Die Angst der Dolmetscher
Dänemarks Truppen ziehen ab – irakische Übersetzer befürchten Rache
Von Bernd Parusel, Stockholm *
Im August will die dänische Regierung ihre Soldaten aus Irak zurückholen. Unklar ist, was aus den
irakischen Dolmetschern wird. Sie haben Angst vor Racheakten von Aufständischen.
Rund 100 Iraker haben in den letzten Jahren als Dolmetscher und Übersetzer für die in dem
besetzten Land stationierten dänischen Truppen gearbeitet. Da sie über militärisches Wissen
verfügen und zudem von Aufständischen als Verräter angesehen werden könnten, fürchten sie nun
um ihre Sicherheit. In zwei Monaten sollen ihre Arbeitgeber nämlich abgezogen werden. Dieser
Tage wurde bekannt, dass bereits im Dezember ein früherer Dolmetscher von Terroristen entführt,
gefoltert und getötet wurde. »Wir lassen die Dolmetscher nicht im Stich«, beteuerte der
Kopenhagener Premierminister Anders Fogh Rasmussen vergangene Woche.
Seine Regierung hat jedoch noch nicht entschieden, wie sie für ihre Sicherheit sorgen will.
Oppositionsparteien verlangen, allen früheren Dolmetschern Asyl zu gewähren, und auch Allan
Niebuhr von der Regierungspartei Konservative Folkeparti erklärte, die Dolmetscher hätten einen
»wichtigen Einsatz« geleistet und müssten nun »jede Hilfe bekommen, die sie sich wünschen«.
Die rechtsradikale Dänische Volkspartei, von der die Rasmussen-Regierung im Parlament abhängig
ist, sträubt sich jedoch dagegen. »Wenn wir anfangen, ihnen zu helfen, können alle möglichen
Leute, die der Koalition geholfen haben, behaupten, dass sie Asyl brauchen«, schimpfte ihr
außenpolitischer Sprecher Søren Espersen.
Um die Blockade zu lösen, schickte die Regierung jetzt Mitarbeiter verschiedener Ministerien nach
Irak. Sie sollten vor Ort mit den Dolmetschern besprechen, wie »individuelle Lösungen« aussehen
könnten. Die Iraker könnten neue Arbeitsplätze und Schutz bei den britischen oder den USamerikanischen
Truppen oder in ausländischen Unternehmen bekommen, berichteten dänische
Zeitungen, oder man mache Möglichkeiten für Asyl in Nachbarländern Iraks ausfindig. In manchen
Fällen sei auch Zuflucht in Dänemark denkbar.
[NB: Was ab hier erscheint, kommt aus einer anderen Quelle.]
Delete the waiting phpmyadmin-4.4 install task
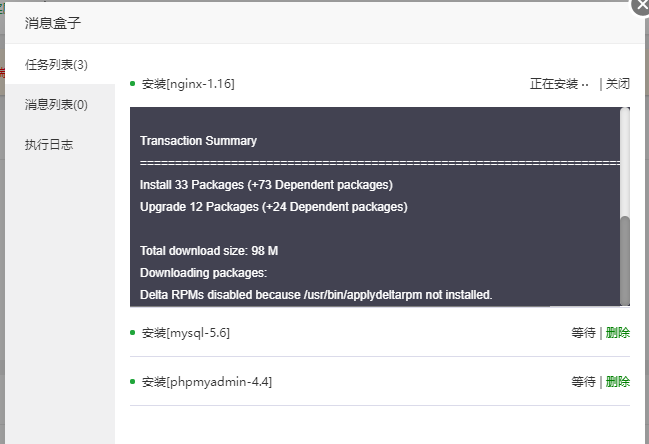Image resolution: width=649 pixels, height=444 pixels. click(618, 382)

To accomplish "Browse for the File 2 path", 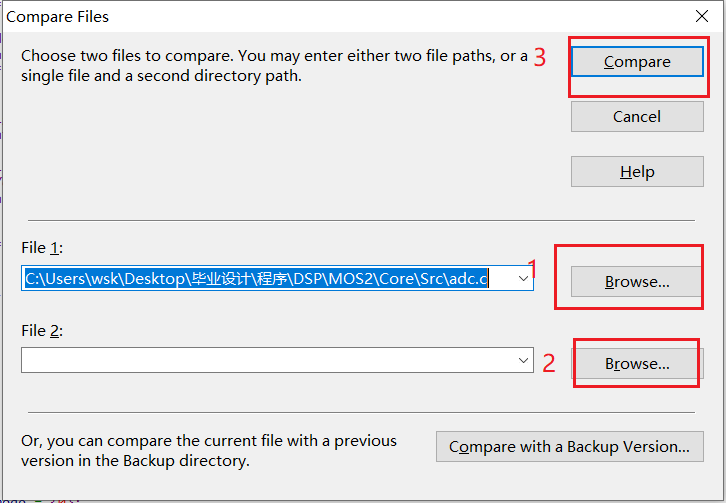I will tap(637, 364).
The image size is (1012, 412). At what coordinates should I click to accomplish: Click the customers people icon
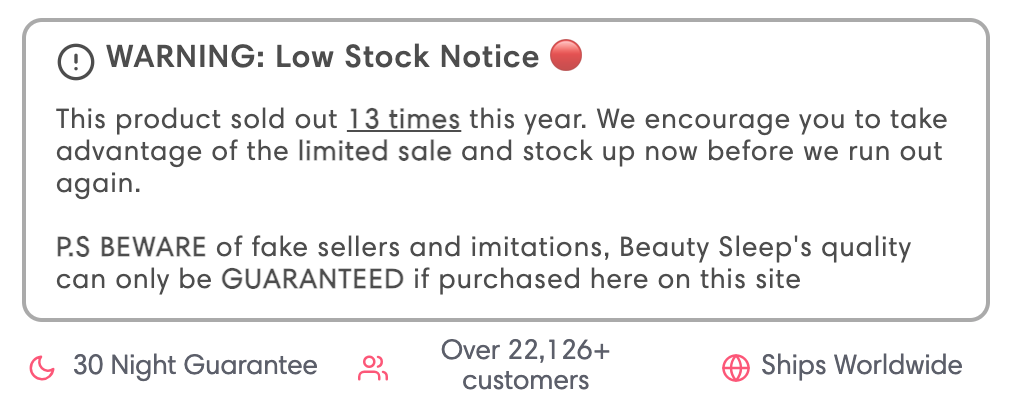tap(372, 368)
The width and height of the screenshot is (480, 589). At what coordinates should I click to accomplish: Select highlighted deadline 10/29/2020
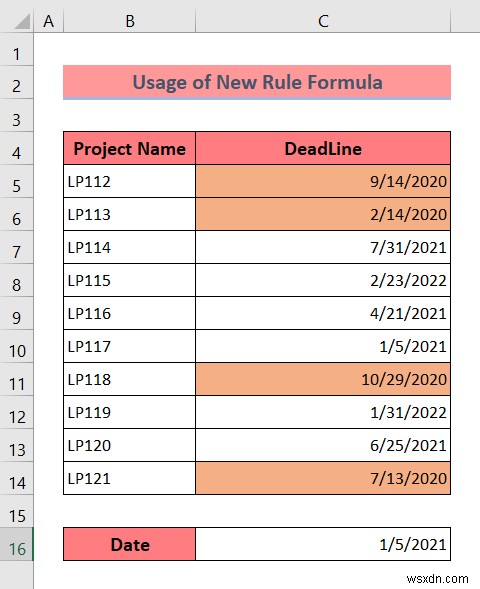point(323,379)
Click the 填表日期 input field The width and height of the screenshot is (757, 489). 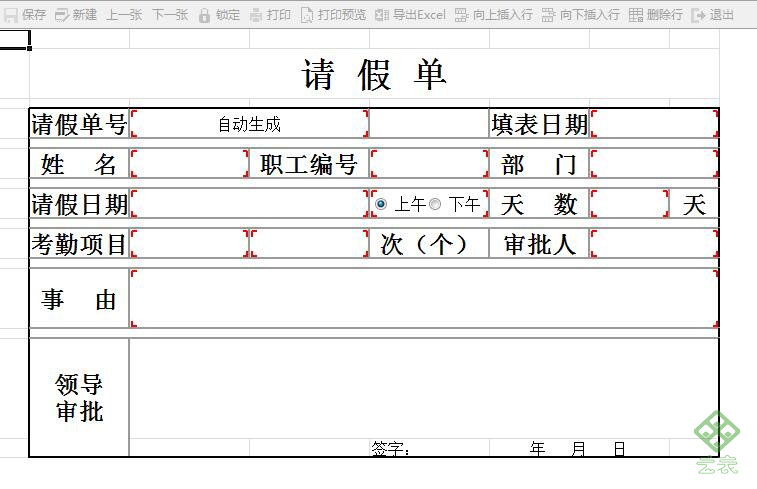coord(654,124)

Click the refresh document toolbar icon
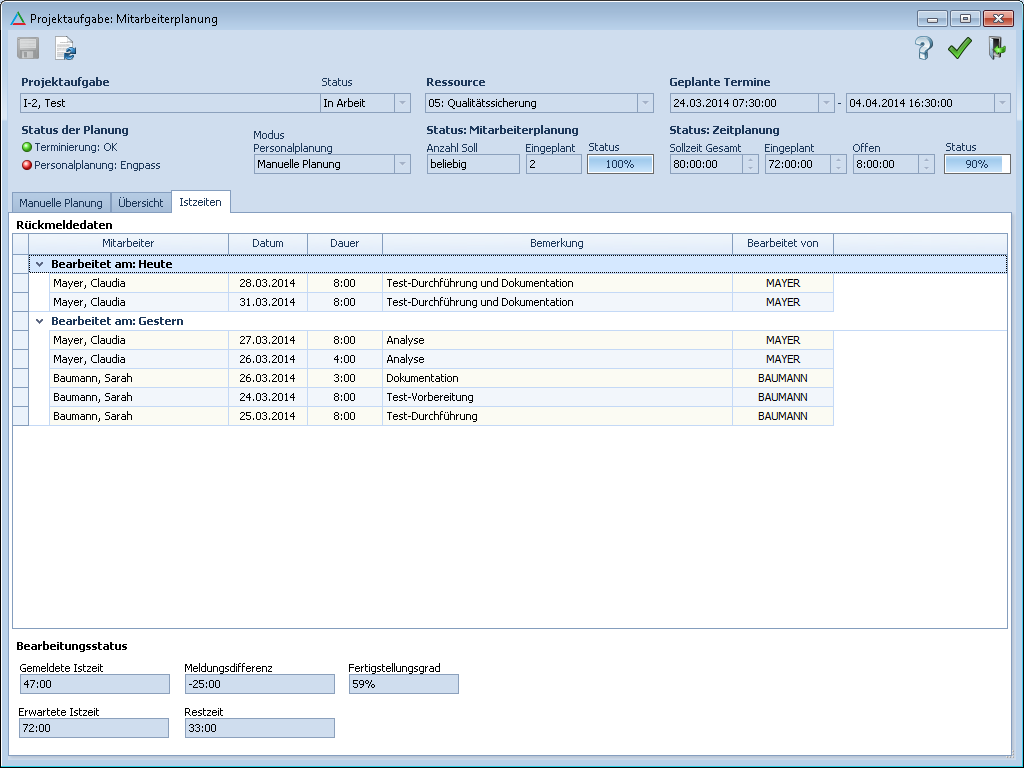point(65,48)
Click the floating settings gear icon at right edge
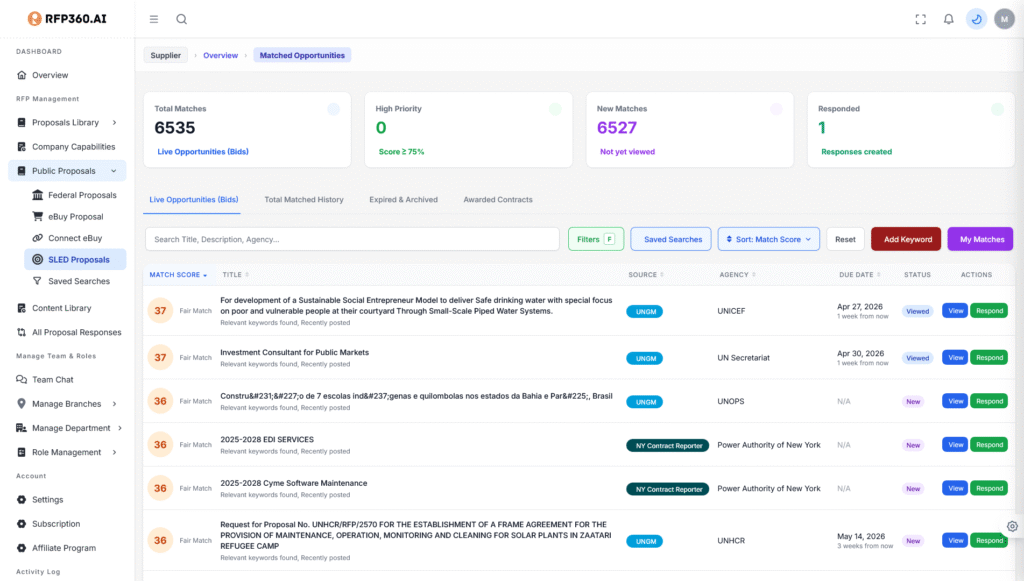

Offenbar will Kopenhagen jedoch nicht bei der Ausreise der Dolmetscher behilflich sein. »Uns wurde
gesagt, dass wir uns selbst um die Reise kümmern müssen«, sagte einer von ihnen der
Tageszeitung »Politiken«. Viele hätten jedoch keine Pässe und nicht genug Geld.
Auch das Flüchtlingshilfswerk UNHCR rief Kopenhagen dazu auf, den Dolmetschern Asyl zu
gewähren. Dänemark solle sich ein Beispiel an den USA nehmen, sagte Måns Nyberg von der
UNHCR-Außenstelle in Stockholm. Die USA hätten nicht nur Übersetzern, sondern auch
Chauffeuren und anderen Mitarbeitern angeboten, in die USA zu kommen.
In Schweden wird die Debatte im Nachbarland aufmerksam verfolgt und als Indiz dafür gewertet,
dass die ausländerfeindliche »Dansk Folkeparti« Premier Rasmussen vor sich hertreibt. »Dagens
Nyheter« forderte den schwedischen Migrationsminister Tobias Billström zum Eingreifen auf: »Wenn
es in Dänemark keinen Platz für die irakischen Dolmetscher gibt, sollte ihnen Zuflucht in Schweden
gewährt werden.« Stockholm hat selbst keine Soldaten in Irak. Im Jahr 2006 beantragten nach
UNHCR-Angaben jedoch 2330 Iraker Asyl in Schweden, so viele wie in keinem anderen Land der
EU. Dänemark registrierte im gleichen Zeitraum 264 Anträge.
Nach einer am Montag »Politiken« veröffentlichten Umfrage sind 63 Prozent der Dänen dafür, den
irakischen Dolmetschern Asyl zu gewähren.